Hi list,
few considerations about the current state of the art of the KNN module.
A) several users during last months/weeks reported the practical impossibility
to successfully use KNN on Windows when using environments like Java or
Python or C# and alike.
typical sympthoms: anything run smoothly in spatialite_gui or spatialite CLI
but there is no way to get the same SQL queries working on language
connectors. any attempt fails reporting mysterious errors or directly
causes an application crash.
the technical causes explaining for such a behavior are absolutely clear:
the current KNN implementation critically depends on a very special callback
API of libsqlite3 (sqlite3_rtree_query_info), that is intended to explore
all the branches of the tree supporting any SpatialIndex.
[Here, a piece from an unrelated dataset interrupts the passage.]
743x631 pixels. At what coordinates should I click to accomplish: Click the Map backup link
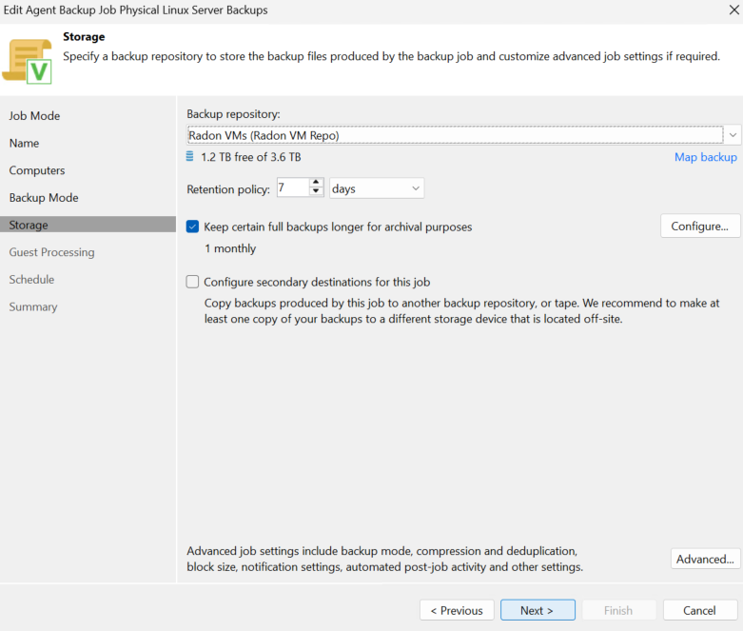(x=706, y=157)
unhappily this very special API is not included within the "reflected"
APIs directly available for dynamically loaded modules (as mod_spatialite)
and requires to be directly linked to libsqlite3.dll
the net effect of all this is that a robust, stable and affordable
configuration is ensured only if and when both the main application
and the SpatiaLite extension use the same identical libsqlite.dll
(as it happens in C/C++ apps such as SpatiaLite GUI and CLI).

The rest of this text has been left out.